Periodontitis is one of the most prevalent oral diseases worldwide and is caused by multifactorial interactions between host and oral bacteria. Altered cellular metabolism of host and microbes releases a number of intermediary end products known as metabolites. There is an increasing interest in identifying metabolites from oral fluids such as saliva to widen the understanding of the complex pathogenesis of periodontitis. It is believed that some metabolites might serve as indicators toward early detection and screening of periodontitis and perhaps even for monitoring its prognosis in the future. Because contemporary periodontal screening methods are deficient, there is an urgent need for novel approaches in periodontal screening procedures. To this end, we associated oral parameters (clinical attachment level, periodontal probing depth, supragingival plaque, supragingival calculus, number of missing teeth, and removable denture) with a large set of salivary metabolites (n = 284) obtained by mass spectrometry among a subsample (n = 909) of nondiabetic participants from the Study of Health in Pomerania (SHIP-Trend-0). Linear regression analyses were performed in age-stratified groups and adjusted for potential confounders.
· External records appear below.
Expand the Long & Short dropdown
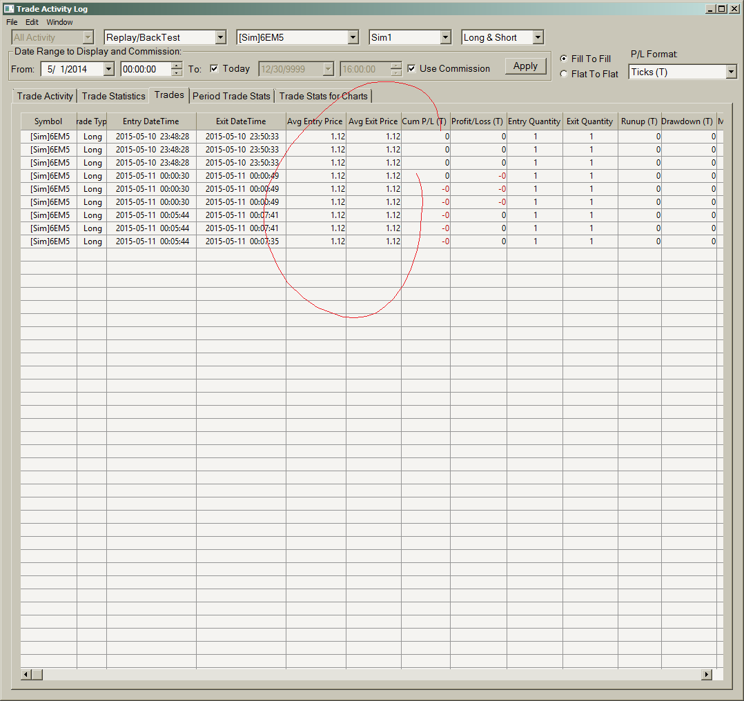Image resolution: width=744 pixels, height=701 pixels. [538, 37]
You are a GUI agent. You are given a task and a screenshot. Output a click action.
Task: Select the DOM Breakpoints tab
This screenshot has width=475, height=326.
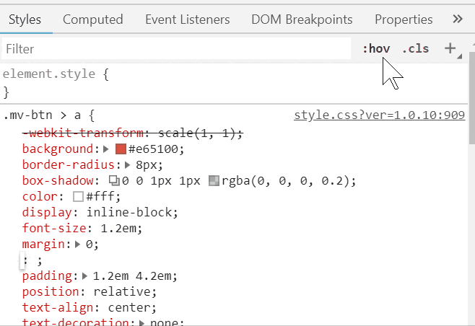tap(302, 19)
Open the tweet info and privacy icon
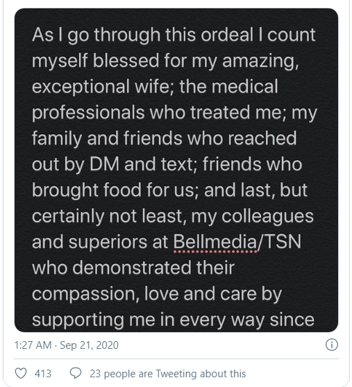Screen dimensions: 352x387 pos(332,345)
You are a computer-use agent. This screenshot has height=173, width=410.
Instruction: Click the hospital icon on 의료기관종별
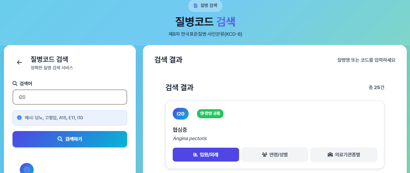pyautogui.click(x=330, y=155)
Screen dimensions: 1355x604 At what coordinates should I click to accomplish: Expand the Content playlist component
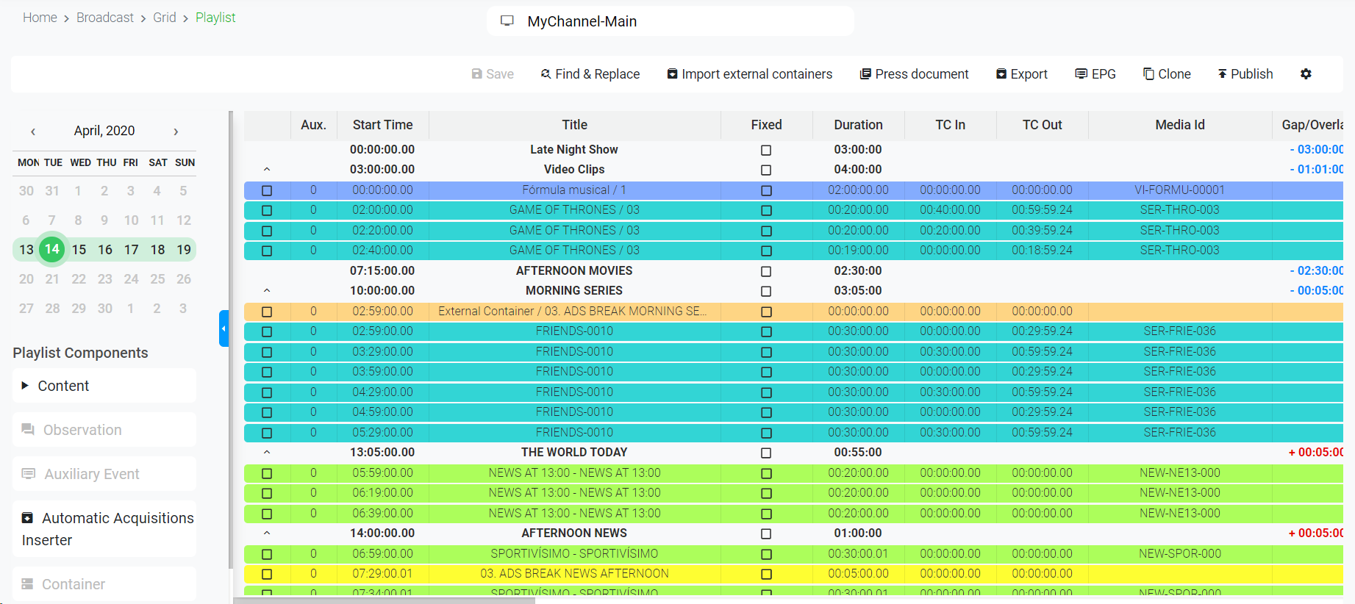point(26,386)

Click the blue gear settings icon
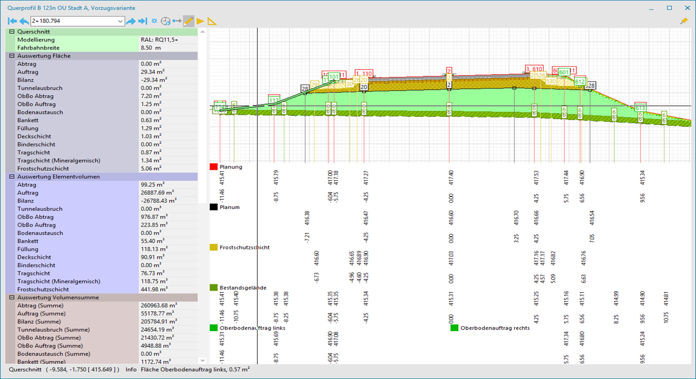pyautogui.click(x=154, y=21)
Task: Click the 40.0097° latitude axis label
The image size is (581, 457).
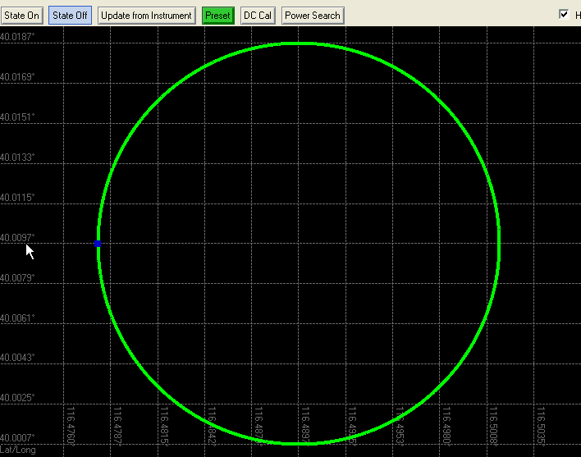Action: pyautogui.click(x=17, y=238)
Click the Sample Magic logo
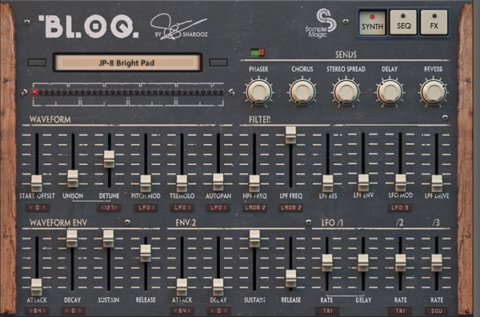 [x=321, y=23]
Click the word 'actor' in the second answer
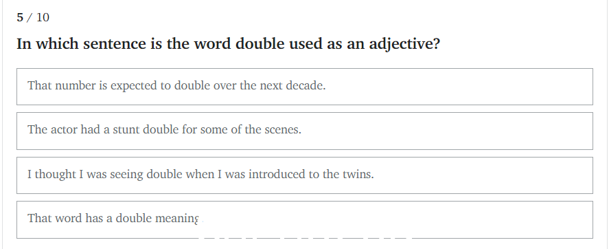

A multifaceted image of associated metabolites (n = 107) was revealed with considerable differences according to age groups. In the young (20 to 39 y) and middle-aged (40 to 59 y) groups, metabolites were predominantly associated with periodontal variables, whereas among the older subjects (≥60 y), tooth loss was strongly associated with metabolite levels. Metabolites associated with periodontal variables were clearly linked to tissue destruction, host defense mechanisms, and bacterial metabolism. Across all age groups, the bacterial metabolite phenylacetate was significantly associated with periodontal variables. Our results revealed alterations of the salivary metabolome in association with age and oral health status. Among our comprehensive panel of metabolites, periodontitis was significantly associated with the bacterial metabolite phenylacetate, a promising substance for further biomarker research.